UNSC resolutions have the force of international law, and if Israel continues its operations to eliminate Hamas—as its government has rightly said it must—this resolution could be used as a basis for international sanctions against the Jewish state. Yet the Biden administration claimed that the resolution, which called for a cessation of fighting for the remaining two weeks of the Muslim holy month of Ramadan (though the world body had nothing to say about Muslim attacks on Jewish holidays like Simchat Torah [rejoicing in the Torah], the day of the October 7 atrocities), as well as the release of the hostages and for the free flow of aid into Gaza, is “non-binding.” In this way, it continues to try and talk out of both sides of its mouth about the war: on the one hand seeking to stop Israel from winning while claiming on the other that it’s still a faithful ally.

Given that Hamas has not ceased its violence and continues to hold Israeli hostages, it can be argued that Israel has a legal right to continue its battle. But Israel’s enemies around the world—at the UN and in the US—aren’t interested in the fine points of international law. What they want is for the fighting to conclude with Hamas still standing with the ability to regroup and rearm, and make good on its promises to keep killing Jews.

While the UN vote must be considered a turning point in the history of relations between the US and Israel, it cannot be considered a surprise. President Joe Biden has been steadily walking away from his initial pledges of support for Israel after the October 7 massacre. At the time, Biden didn’t just condemn the barbaric terrorist, he [originally] agreed with Israel’s government that Hamas must be eliminated.

Letting Hamas Get Away with Murder

Ever since then, Biden and his foreign policy team have shown themselves to be more worried about conforming to a narrative in which the suffering that the Palestinians brought upon themselves by starting a war that included rape, torture and firebombing homes, in addition to killing and kidnapping, invalidates Israel’s right of self-defense or any accountability for barbaric crimes.

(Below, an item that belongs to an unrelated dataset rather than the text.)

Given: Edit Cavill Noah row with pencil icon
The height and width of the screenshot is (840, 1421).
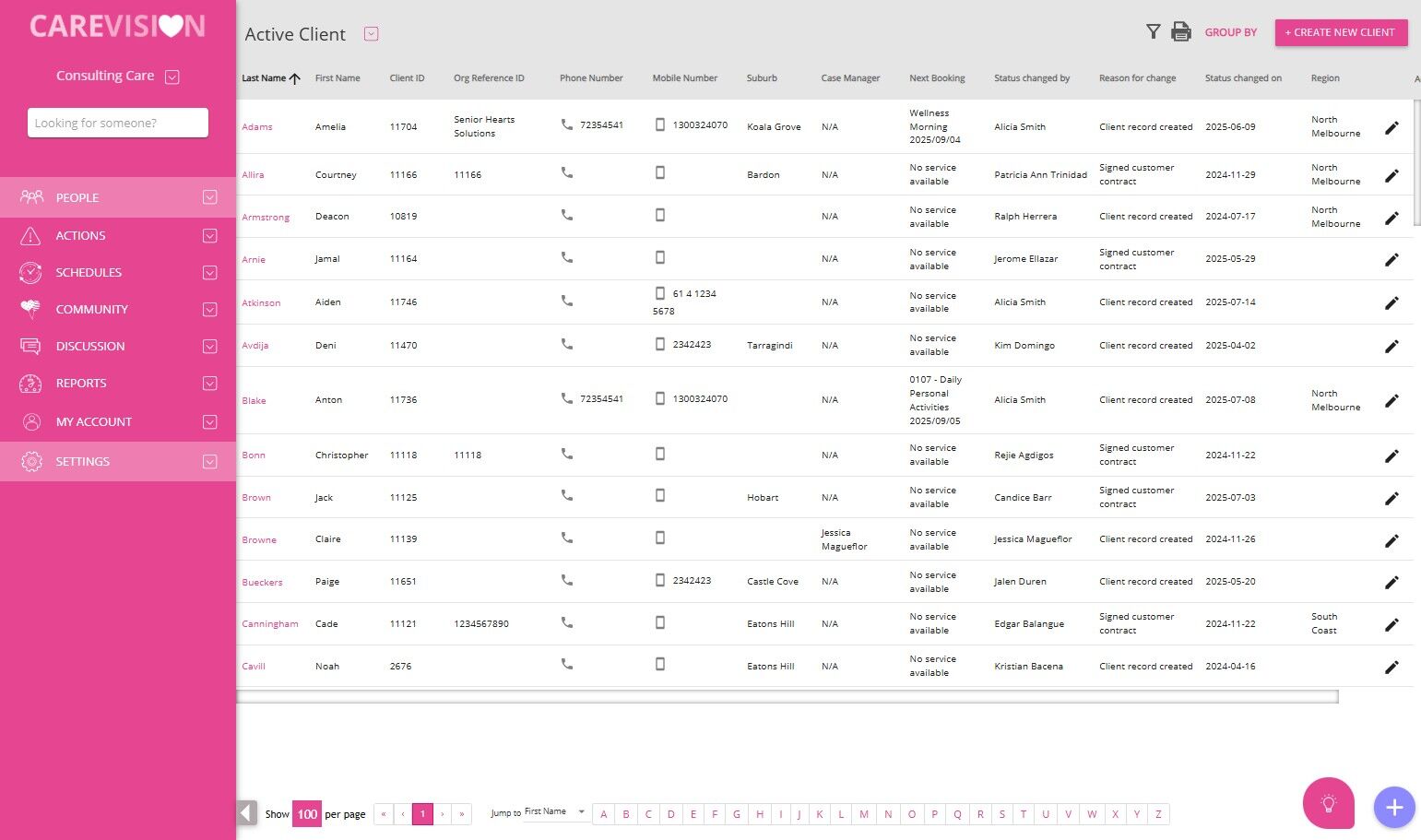Looking at the screenshot, I should pos(1391,667).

The notion that Israel’s counter-offensive into Gaza was “over the top,” as Biden mischaracterized it (let alone the big lie put forward by Hamas propagandists and their Western dupes that it was “genocide”) remains contrary to the facts. Though many Palestinians have died, Israel’s efforts have been more measured than those of any other modern army faced with similar issues related to urban warfare and resulted in historically low levels of civilian casualties relative to those of enemy combatants.

If Hamas is to be defeated—and it must be if justice is to be served and the security of Israelis assured—then the Israel Defense Forces [IDF] must be allowed to finish the job it started after October 7. The Israeli government is right to assert that it has a moral obligation to root it out of its remaining stronghold in Rafah, as well as guarantee that it doesn’t use its tunnel network to reassert control in other parts of Gaza.

But unlike any other war that has been waged by Western forces against Islamist terrorists, the international community appears to be unwilling to tolerate an Israeli victory if it means the elimination of Hamas. The reason why Israel is treated in this way has nothing to do with the graphic pictures of Palestinian suffering or even the inflated statistics about deaths in Gaza supplied by Hamas to its willing accomplices in the corporate media.

At the heart of this betrayal is a belief that Israel and its genocidal Islamist opponents are somehow morally equivalent. Were Biden trying to maintain the alliance with Israel, then he would have continued to assert that Hamas must be defeated before any cease-fire and that any aid going into Gaza—most of which has been stolen by Hamas for use by its remaining forces hidden in the tunnels with the hostages they are holding—must be kept out of its hands.

A morally serious American government would assert that any and all casualties in Gaza are the responsibility of Hamas, not Israel, and that the only way to save the Palestinian people from more suffering is the immediate and unconditional surrender of the terrorists. But for Biden, Vice President Kamala Harris and the liberal media outlets clamoring for a cease-fire are not interested in Hamas’s surrender. They insist that the impact of the war on the Palestinians is more important than ensuring that Gaza is no longer controlled by people who are intent on using it as a platform to carry on a century-old war on the Jews.

Escalating Pressure on Israel

As the New York Times reported, the abandonment of Israel in the UN is just one prong of a multifaceted plan of action being employed by the White House to force Israel to tolerate a Hamas victory in the war. It is prepared, as the Times aptly put it, to “coerce” Israel to give up the war by starting to stop weapons shipments that enable Israel to continue fighting effectively. If that doesn’t work, the article, based on calculated leaks from the administration, said that Biden will then proceed to enact sanctions on Israeli officials.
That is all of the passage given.